Locals Know Best: Providence

By Liza Weisstuch
September 16, 2016

When Curt Columbus moved to Providence from Chicago to become artistic director at the renowned Trinity Repertory Company, he wasn’t sure what to expect, coming from one of the cultural capitals of the country and all. What he found, however, was a place that's "rich with cool, funky, fun hangout places,” he says. With an abundance of creative and exciting cultural, historical, and dining options, some neighborhoods have enough to do to fill an entire afternoon without having to get in a car. And some of these places are spots locals tend to keep to themselves. Despite its small size, it’s a huge destination.

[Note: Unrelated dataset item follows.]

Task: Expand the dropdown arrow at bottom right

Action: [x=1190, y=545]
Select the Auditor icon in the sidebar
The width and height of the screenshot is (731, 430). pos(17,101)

“Part of what’s so great about it is that you can easily get to the woods for hiking, or to the beach and Newport and all that other stuff. People can come and spend a week because there’s a huge range of things to see,” he says. “And Providence great just a great wander city. People like to stroll and stop in places, have a drink in one place, eat in another, and have dessert in another.”

We asked him for some of his top recommendations for anyone looking to explore the city beyond the standard guidebook highlights. He had a lot to suggest. 


Spend an afternoon strolling Providence’s scenic East Side. The main thoroughfare, Blackstone Boulevard, is three miles end to end and back.  First fortify yourself at Three Sisters, an ice cream paradise with daily specials. that in the past have included extravagances like maple brownie peanut butter. By the time you’ve walked that off, you’ll be ready for dinner. In keeping with Curt’s suggestion of breaking up a meal at different venues, hit Garden Grill, which specializes in vegan and vegetarian fare for light and delicious apps. Two doors down is Rasoi, an Indian restaurant where the food is “just off the charts,” he says. Finally, just paces away is Wildflour, which also offers vegan treats that Curt recommends even if you’re a full-on carnivore. 

In the Downtown area, Westminster Street is an historic strip that seems designed for wandering. Along the shop-lined corridor are must-sees like Symposium Books, which features records amid the bookshelves. Next door is Small Point Café, a spot where locals gather over espresso, soups, and sandwiches. Follow along to Arcade Providence. The oldest indoor shopping mall in the US, a national historic landmark, features only-in-Providence shops like the HP Lovecraft store, devoted to all things of the cultish cosmic fiction writer who called Providence home. Refuel—or relax-at New Harvest Coffee, a coffee roaster and whiskey bar.

If you stay through the evening, you’ll want to have dinner at Sura, a Japanese/Korean restaurants that’s popular among discerning yet budget-minded students. Finish up with a nightcap at The Eddy, a cocktail bar with a selection of classic and creative modern cocktails.


Chez Pascal: Though it’s a high-end restaurant, they have an option that won’t break the bank at Wurst Kitchen, a window in the front where, in the evenings, you can walk up and order some of the finest house-made wursts and hot dogs and slather them with amazing relishes.

Foo(d): AS220 is an arts space that serves as a lively hangout spot for creative types. It makes sense, then, that there’s an eatery here, too. The airy restaurant specializes in locavore fare designed to feed artists, Curt says, so you’ll find huge portions for the budget-friendly price of $10. Curt grabs an order of the popcorn-like crispy chickpeas ($2) a few days a week. 


Despite it being one of the area’s top regional theaters, Trinity Rep offers $20 ticket deals for every show. Also, it’s affiliated with Brown University, which offers student performances for $5 to $10. But these are no scrappy affairs. “It’s like going seeing an actor before they were famous. You’ll catch actors that you’ll see for years to come," he says.

AS220 is a local favorite located between Brown and Trinity. To hear Curt talk of it, it’s “an un-juried and uncensored place for artists, from visual to performance art to music to slam poetry. There’s a ton of programming and rotating gallery exhibits in three downtown spaces. You’re absolutely seeing people as coming into their own.” It’s located near Swan Point Cemetery, a 200-acre garden cemetery home to HP Lovecraft’s resting place. 

Rhode Island School of Design has its own museum with collections that Curt says are nothing less than “awe-inspiring.” Unlike most museums, he explains, they curate paintings, furniture, home items, clothes, and costumes all in the same space. “You’ll have a Jackson Pollack next to a Corbusier chair next to a Nick Cave jacket. It’s just so interesting to see how all art is interconnected. Fashion is painting is theater is music. It’s all influenced the same way,” he marvels. Sit down and take it all in when you’re done at Bolt Coffee, the adjacent coffee shop with plenty of sandwich offerings.